911report/chapter-11.txt-                U.S. officials in Bangkok regretfully reported the bad news on January 13. The names
911report/chapter-11.txt-                they had were put on a watchlist in Bangkok, so that Thai authorities might notice
--
911report/chapter-13.2.txt-                and September 11,2001. At the primary checkpoints, in aggregate, screeners met or
911report/chapter-13.2.txt-                exceeded the average for overall, physical search, and X-ray detection, while
911report/chapter-13.2.txt:                falling below the norm for metal detection. No FAA Special Assessments (by "red
911report/chapter-13.2.txt-                teams") were done at Logan security checkpoints during the two years prior to
911report/chapter-13.2.txt-                September 11, 2001. See FAA briefing materials,"Assessment and Testing Data for BOS,
--
911report/chapter-13.5.txt-                The Collected "Portraits of Grief" (Times Books, 2002). It is possible that a person
911report/chapter-13.5.txt-                who worked above the impact zone had not yet reached his or her office and was
911report/chapter-13.5.txt:                killed below the impact zone, either by falling debris, by the fireballs that
911report/chapter-13.5.txt-                exploded into the lobby, or by being trapped in an elevator. Individuals below the
911report/chapter-13.5.txt-                impact zone may have been killed for the same reasons. Individuals may also have
--
...continues for a while
Welo@LAPTOP-4LNG7MDC MINGW64 ~/IdeaProjects/Lab415l/docsearch/technical (main)
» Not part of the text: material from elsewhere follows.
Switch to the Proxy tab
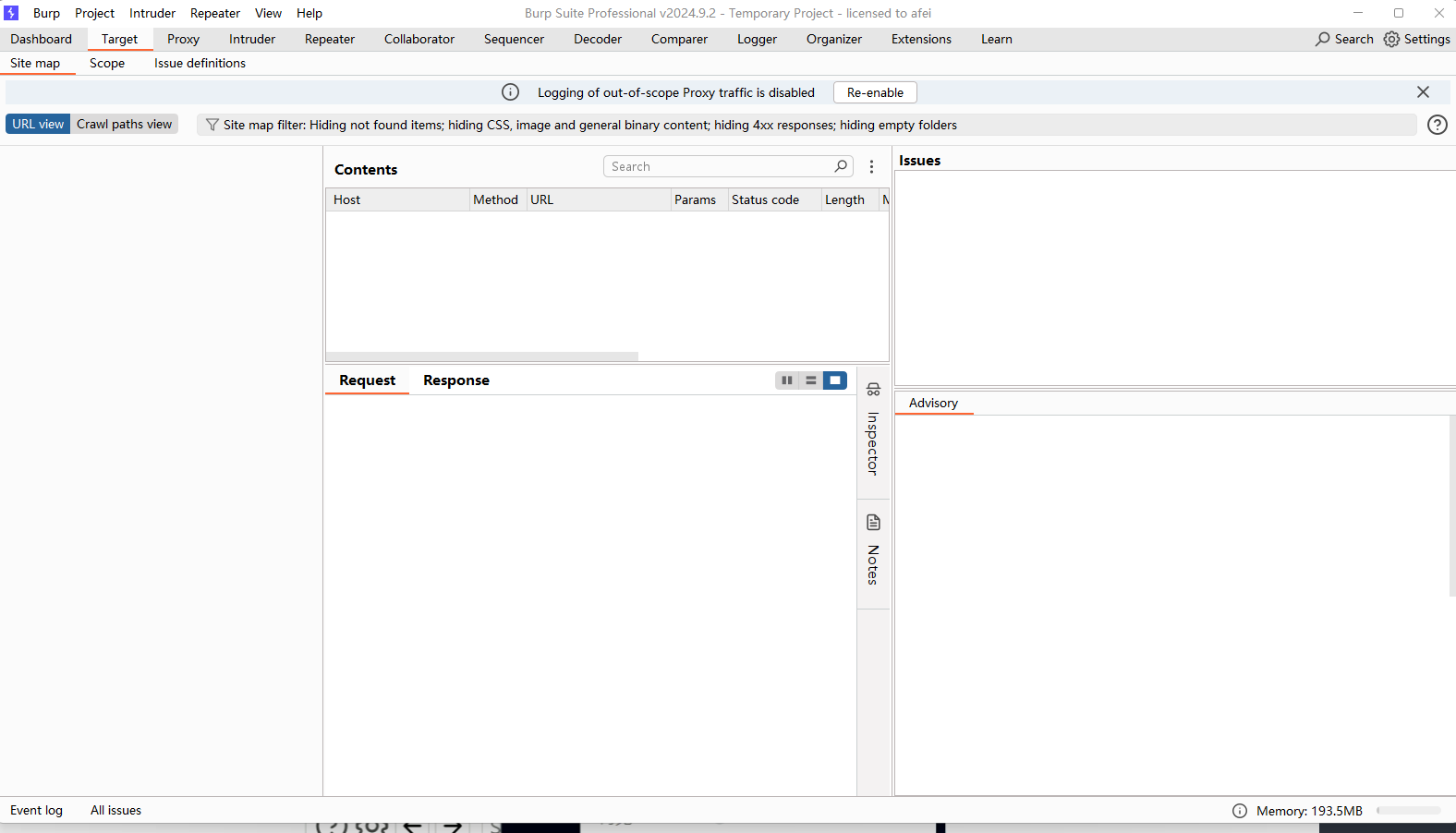This screenshot has height=833, width=1456. click(x=183, y=39)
$ grep -C 2  "falling" biomed/*.txt
biomed/1471-2105-2-8.txt-          Points deep in one of the phases represent a higher
biomed/1471-2105-2-8.txt-          posterior probability for a particular model, whereas
biomed/1471-2105-2-8.txt:          points falling next to phase-transition boundaries
biomed/1471-2105-2-8.txt-          represent situations in which the method can not clearly
biomed/1471-2105-2-8.txt-          decide for one model or the other.
--
biomed/1471-2164-2-2.txt-        central coiled-coil region and a tail that binds the light
biomed/1471-2164-2-2.txt-        chains. Historically, proteins with homology to KHCs but
biomed/1471-2164-2-2.txt:        falling in different subfamilies have been called
biomed/1471-2164-2-2.txt-        kinesin-like proteins. However, KHCs are now recognized as
biomed/1471-2164-2-2.txt-        a subfamily of the kinesin superfamily and all members of
--
biomed/1471-2164-3-19.txt-        intensities, both reference groups yield overlapping signal
biomed/1471-2164-3-19.txt-        distributions (Figure 1aand 1b). Test signals from array 1
biomed/1471-2164-3-19.txt:        and 2 falling within the overlap region cannot easily be
biomed/1471-2164-3-19.txt-        categorized as either present or absent and calculating
biomed/1471-2164-3-19.txt-        ratios may lead to the identification of false positives
--
...continues for a while

Like -B and -A but it’s a short hand to incompass both so it’s just faster to type but provides the same benefits of providing potentially useful information surrounding the matched lines.